Es cierto que a principios de la década de los 2010 se produjeron grandes movilizaciones públicas que llevaron a miles de personas a ocupar las plazas de numerosas ciudades del mundo —Madrid, Reijiavitz, Nueva York, El Cairo, Sāo Paulo, Hong-Kong... Pero, a diferencia de las corrientes antimundializadoras, protestas como las de los indignados no pretendían acelerar el paso hacia otro mundo posible, sino para exigir que la modernidad cumpliera su compromiso de asegurar para todos una mínima equidad política y social y de que el orden democrático lo fuera de veras. Lo que se reclamaba no era la abolición del sistema de mundo que se padecía, sino su clemencia, puesto que nadie parecía estar en condiciones de oponerle alternativas. Por su parte, los estallidos de violencia social que han conocido las periferias urbanas de otras muchas ciudades —francesas, británicas, norteamericanas— no vindicaban nada, porque fueron revueltas sin ideas, regreso inopinado de las viejas turbas hartas y rabiosas. Por último, la aparición de movimientos políticos de aparente nuevo cuño va desvelándose poco a poco como la de nuevos viejos partidos políticos.
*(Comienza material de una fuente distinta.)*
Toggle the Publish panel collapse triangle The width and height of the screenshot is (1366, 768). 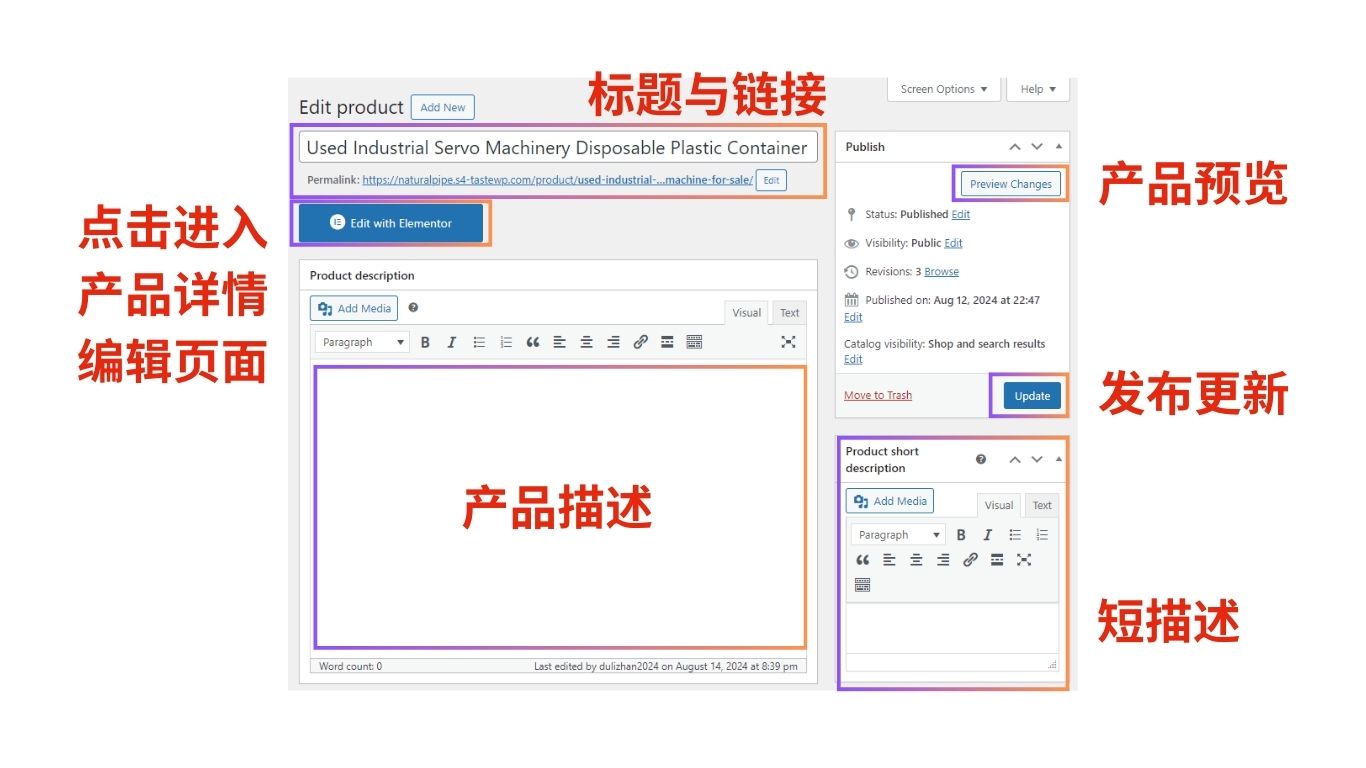1059,147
Ahora no se espera que amanezca, sino, como mucho, que no anochezca del todo. Como Paul Virilio puso de manifiesto en su L'Horizon negative (Galilée, París, 1984), lo que se perfila tras el límite del mundo, el horizonte, ya no es otro mundo mejor, sino el anuncio de una finitud que no es geográfica, sino la de lo humano de la humanidad. Los avances tecnológicos no auguran la liberación del ser humano, sino nuevas formas de dominación y servilismo. No vemos sino extenderse los efectos de la miseria, la guerra y la desesperación, sin que el orden del mundo causante de ello tenga motivos para inquietarse, puesto que nada hay que inquiete su hegemonía El planeta mismo ve amenazada su supervivencia ante lo que se percibe como inminente catástrofe ecológica. Tras el horizonte ya no está el país del arco iris, sino una proliferación de distopias insoportables en las que no será posible o no valdrá la pena sobrevivir. Más allá de esa línea de confín ya no hay una fuente eterna de luz, sino un largo ocaso que anuncia tinieblas. Ya no hay albas, sino un abismo. Asusta el horizonte y no nos cabe otro afán que mantenerlo en su sitio: lo más lejos posible.